Nature Morte is pleased to launch Gauri Gill’s “BalikaMela,” published by Edition Patrick Frey of Zurich, Switzerland. With 72 black-and-white plates and 32 color reproductions, essays by Gill herself and Manju Saran (in English and Hindi), the book is a sumptuous document of Gill’s photo studio set up to take portraits of the predominantly female children and adolescents that attended the fair in remote and rural western Rajasthan. In 2003 and again in 2010, Gill collaborated with her subjects to produce these self-conscious portraits, on occasions also conducting technical workshops on photography and displaying some of the images taken in Lunkaransar previously. The book will be released at the gallery on the evening of September 15th and copies will be available for sale at the special price of Rs 1500. On display will be a selection of images from the book in large-scale prints, as well as the series “Jannat”.

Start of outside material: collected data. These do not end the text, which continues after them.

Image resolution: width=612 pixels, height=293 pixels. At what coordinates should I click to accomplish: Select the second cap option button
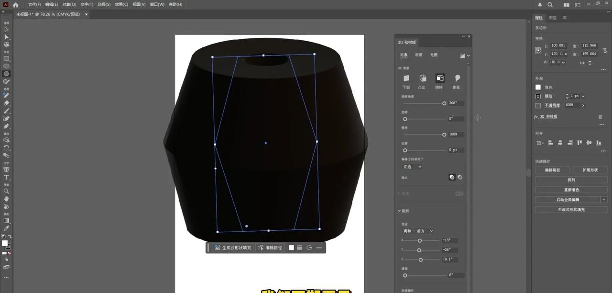click(x=460, y=177)
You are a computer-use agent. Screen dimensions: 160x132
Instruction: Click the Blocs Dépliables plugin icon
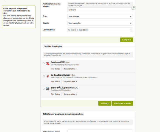click(x=48, y=89)
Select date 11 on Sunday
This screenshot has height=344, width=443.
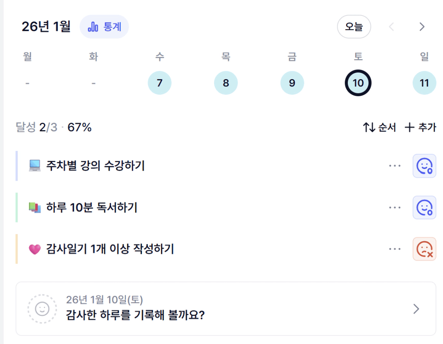pos(424,83)
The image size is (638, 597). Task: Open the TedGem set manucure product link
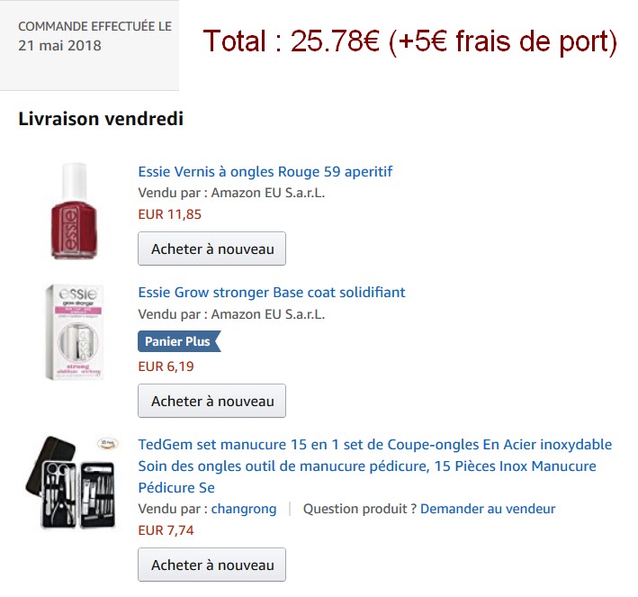374,466

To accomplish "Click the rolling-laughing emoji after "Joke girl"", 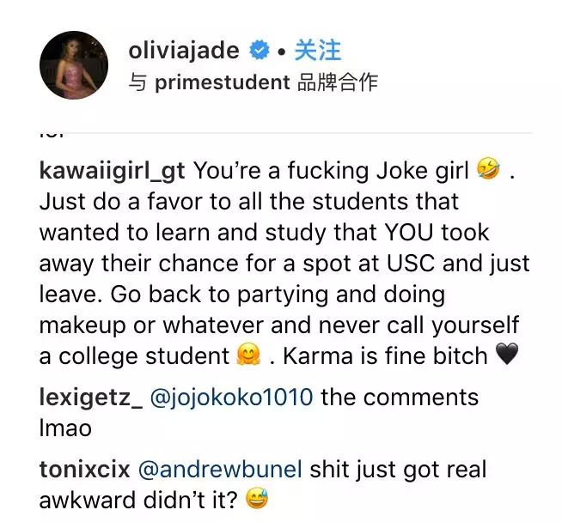I will pos(487,170).
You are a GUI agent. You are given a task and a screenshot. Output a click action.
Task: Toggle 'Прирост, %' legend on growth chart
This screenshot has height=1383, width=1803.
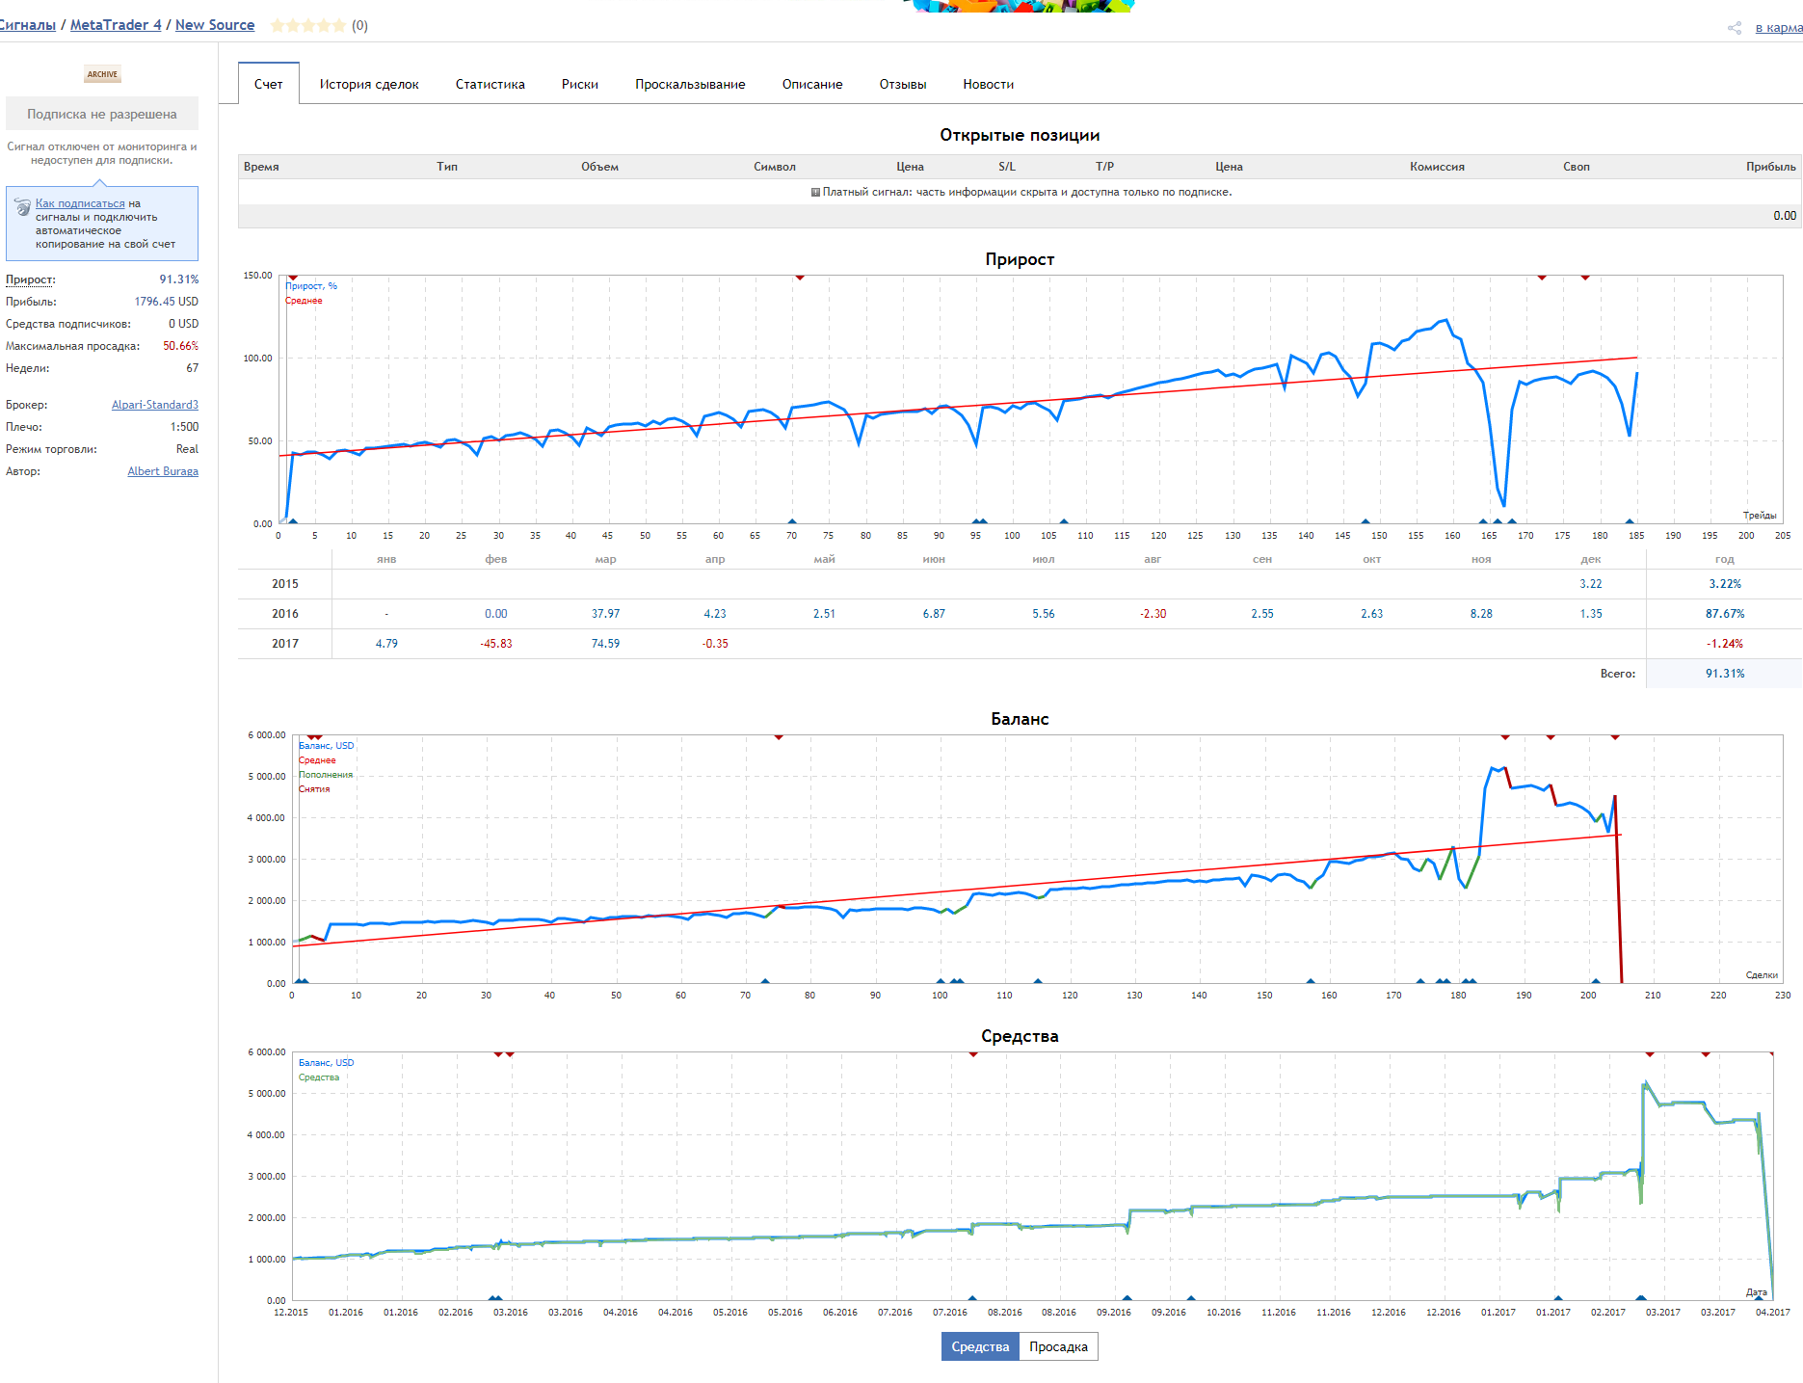point(311,286)
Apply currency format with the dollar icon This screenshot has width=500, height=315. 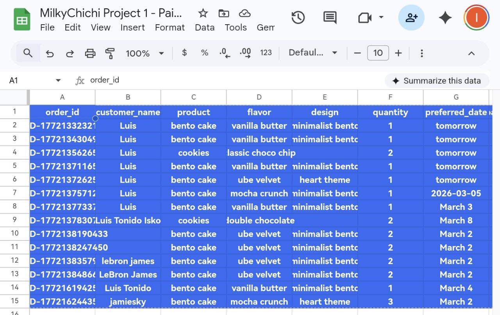[184, 53]
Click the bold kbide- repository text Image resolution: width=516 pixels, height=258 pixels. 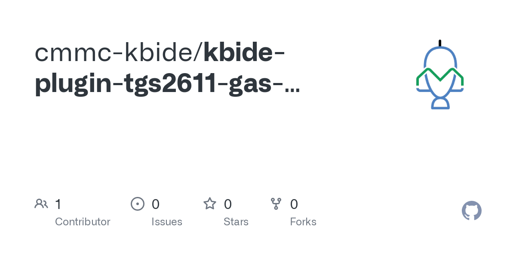point(244,52)
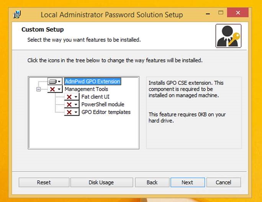Viewport: 262px width, 202px height.
Task: Click the AdmPwd GPO Extension drive icon
Action: (x=52, y=81)
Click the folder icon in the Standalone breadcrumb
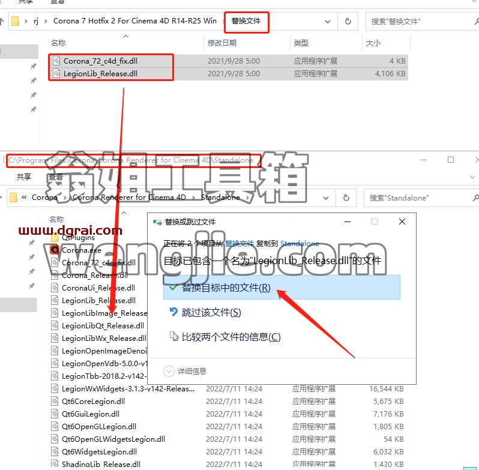The height and width of the screenshot is (470, 479). pos(13,197)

The critic and curator GayatriSinha has written this on the works:

“Gill’s photo document “BalikaMela (2003/10”) embodies India’s staggered engagement with modernity. What began with Ram Singh’s foto ka karkhana in the 1850s comes to Lunkaransar, 300 km from Jaipur, over 150 years later. For the young girls posing in the makeshift tent studio set up by Gill, the moment of improvisation becomes a performative gestalt. The girls perform gender, cross gender, divines, Bollywood, and just themselves, with an interested gaze at the camera. Technology enables mimicry that traverses class. The 19th century grand studio portrait of heavy velvet drapes and aristocratic subjects is here imitated with a stubborn confidence that exceeds the poverty of materials. Gill as a (woman) photographer lends agency, the freedom to perform, the return of the gaze, the playful mis-en-scene, not unlike the freedom for self representation afforded by the woman photographer in zenana studios a hundred years ago."